» What is asked
Reproduce all of the entries below word for word, leaving out the pictures.

Dataset rows:
--- START ---

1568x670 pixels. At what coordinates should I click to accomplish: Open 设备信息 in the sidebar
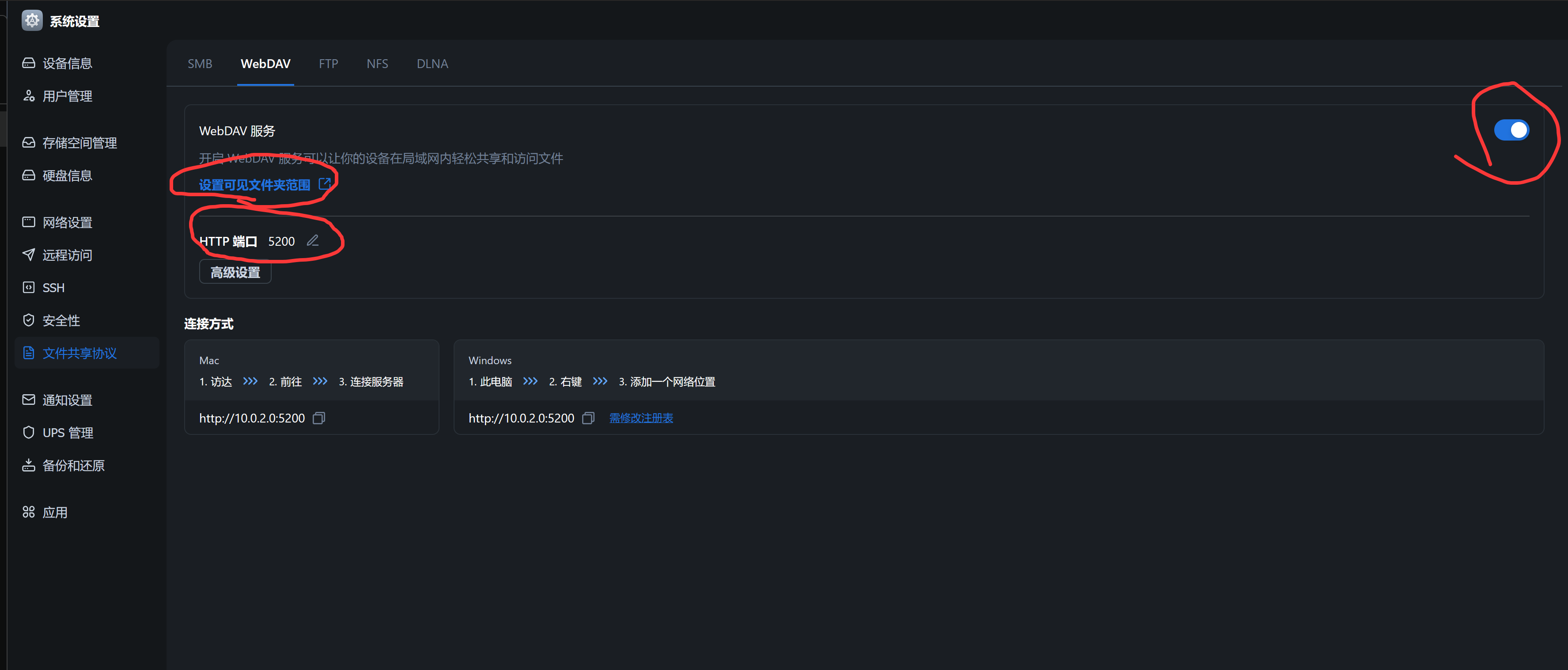(x=67, y=63)
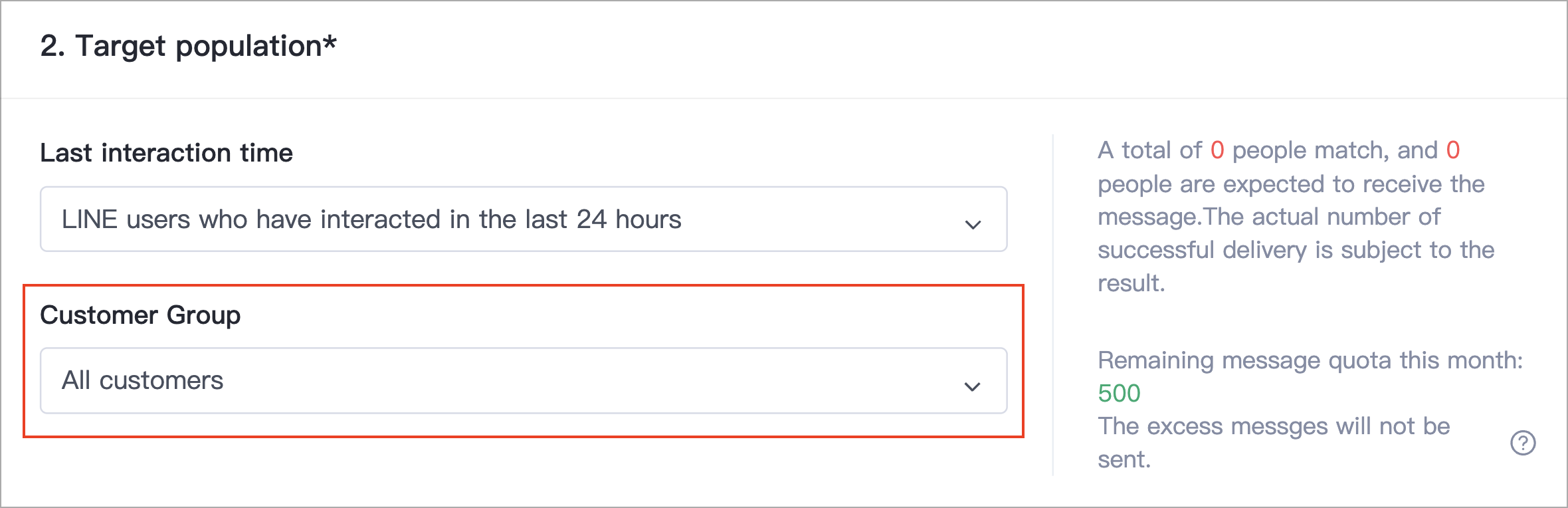Click the word 'result.' in summary
Viewport: 1568px width, 508px height.
point(1131,283)
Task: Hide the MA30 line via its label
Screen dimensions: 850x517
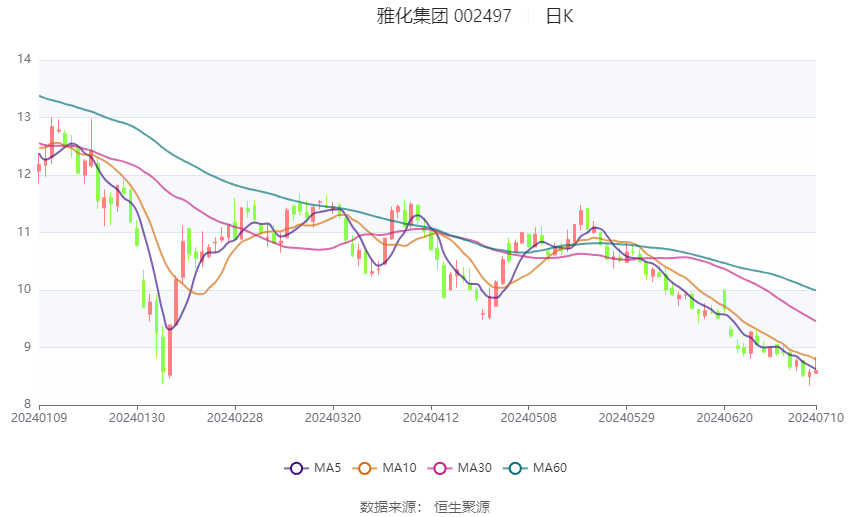Action: point(474,468)
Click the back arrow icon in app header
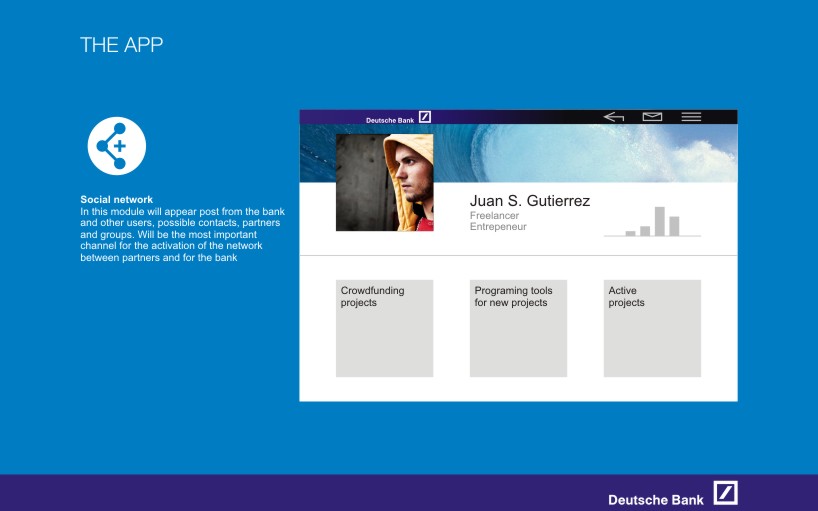Image resolution: width=818 pixels, height=511 pixels. pyautogui.click(x=614, y=117)
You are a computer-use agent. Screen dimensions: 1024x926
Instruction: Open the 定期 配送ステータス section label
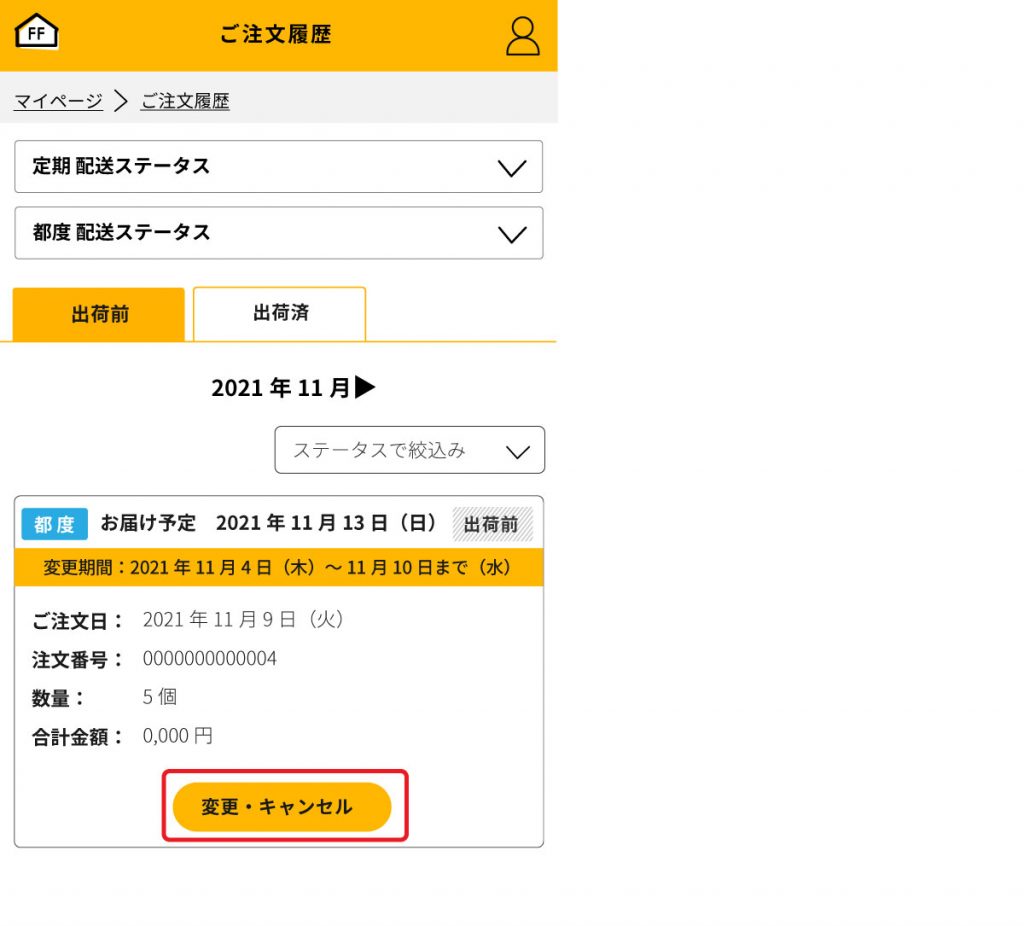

--- END ---

» Finished answer
1568x670 pixels. At what coordinates should I click to accomplish: Open 设备信息 in the sidebar
(x=67, y=63)
Click the word 'result.' in summary
Viewport: 1568px width, 508px height.
point(1131,283)
Task: Hide the MA30 line via its label
Screen dimensions: 850x517
Action: point(474,468)
Click the back arrow icon in app header
Image resolution: width=818 pixels, height=511 pixels. pyautogui.click(x=614, y=117)
You are a computer-use agent. Screen dimensions: 1024x926
Instruction: Open the 定期 配送ステータス section label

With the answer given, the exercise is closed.